You’ve always been bait. Mikhail’s voice fills my head, and I shudder. “I don’t understand. He doesn’t care about me. I don’t believe that he cares that much about an old promise, either—”

“I don’t know,” Ana admits. “But he called me, Sofia. He asked me to come here and ‘talk some sense into you’—his words, not mine. I don’t think he would do that if he doesn’t care. If he doesn’t have some reason to want you safe.”

“He cares about his territory,” I say bitterly, looking away. “His position. Somehow I threaten that, if the Russians have me.”

“If the Bratva take you, your fate will be worse than death,” Ana says bluntly. She squeezes my hands gently, and I turn to face her again. Her expression is more serious than I’ve ever seen it, and it sends a chill down my spine. “I would say that I don’t want to frighten you, Sofia, but I do.
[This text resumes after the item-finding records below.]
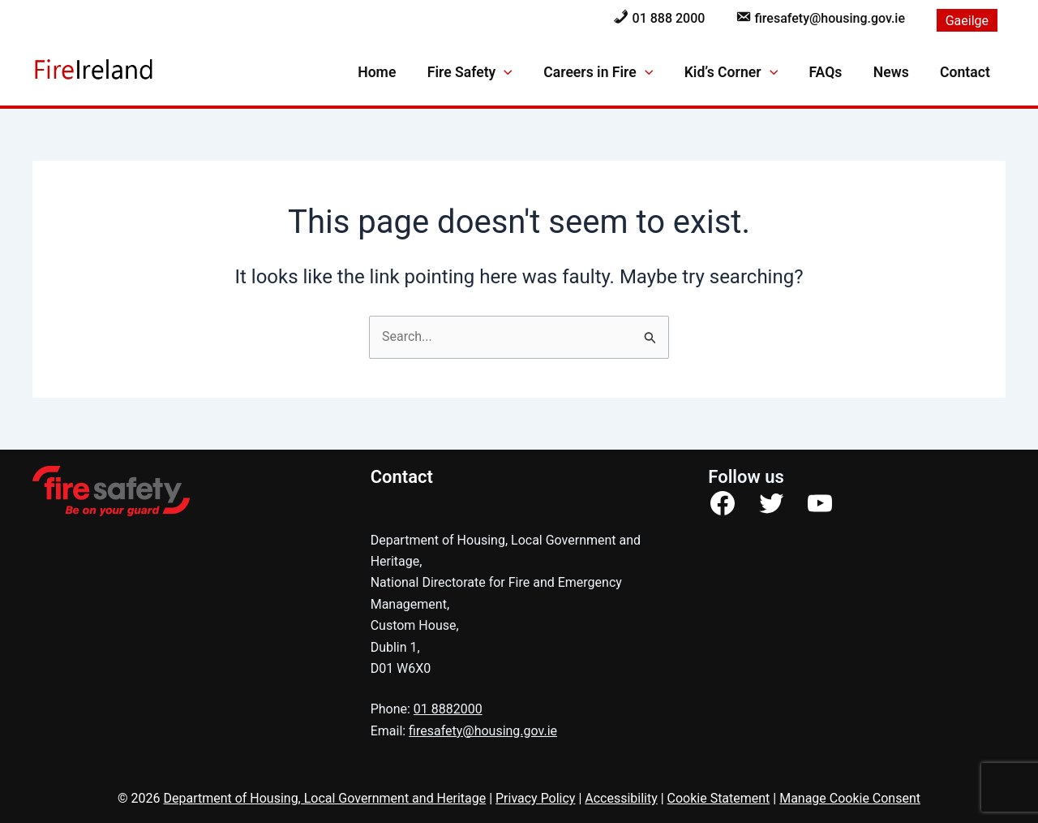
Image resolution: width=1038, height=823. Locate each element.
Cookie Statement (718, 798)
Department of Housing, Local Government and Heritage (324, 798)
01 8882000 (448, 709)
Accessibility (621, 798)
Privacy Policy (535, 798)
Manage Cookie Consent (849, 798)
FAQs (831, 72)
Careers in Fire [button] (610, 72)
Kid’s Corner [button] (740, 72)
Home (394, 72)
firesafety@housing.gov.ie (483, 731)
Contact (966, 72)
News (895, 72)
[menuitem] (967, 21)
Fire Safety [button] (483, 72)
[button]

You’re safer then, because you should be frightened. If they get their hands on you again, once Viktor has used you to get to Luca and has taken the territory that he wants, he’ll sell you. If you’re still in good condition by then, and you’re lucky, he’ll sell you to someone rich and powerful. Someone who hopefully will treat you like any other valuable possession. If you fight enough to make him angry, and wind up damaged, or injured, or even just anger him to the point of wanting to punish you—”
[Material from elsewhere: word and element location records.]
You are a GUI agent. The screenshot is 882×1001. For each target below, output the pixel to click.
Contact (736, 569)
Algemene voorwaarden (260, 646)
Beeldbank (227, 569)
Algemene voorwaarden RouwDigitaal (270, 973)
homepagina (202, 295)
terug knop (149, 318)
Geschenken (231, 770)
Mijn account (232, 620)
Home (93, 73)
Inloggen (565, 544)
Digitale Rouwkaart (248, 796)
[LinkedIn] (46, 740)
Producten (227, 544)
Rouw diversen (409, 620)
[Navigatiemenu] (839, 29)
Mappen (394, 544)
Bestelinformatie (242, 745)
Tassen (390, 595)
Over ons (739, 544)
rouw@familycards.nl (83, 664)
“What?” My voice drops, so low that I can barely hear it. The look in Ana’s eyes makes me shiver, despite the warmth of the kitchen.

“I don’t really know. There’s stories, awful ones. Hunting parties, women sold to brothels, given to groups of his soldiers for sport. Worse things than that. Sofia—it doesn’t matter, because you cannot let them take you again. And if you try to leave here—”

“What?” I look at her sharply. “What do you know?”

“Ask Luca what happens if he can’t convince you to marry him,” she says simply. “Sofia, I know this isn’t what you wanted. And it hurts me to have to tell you this, because I love you. You’re my dearest friend, and all I want in the world is to tell you to refuse him, to run away, that I’ll take you back home and everything can go back to normal.”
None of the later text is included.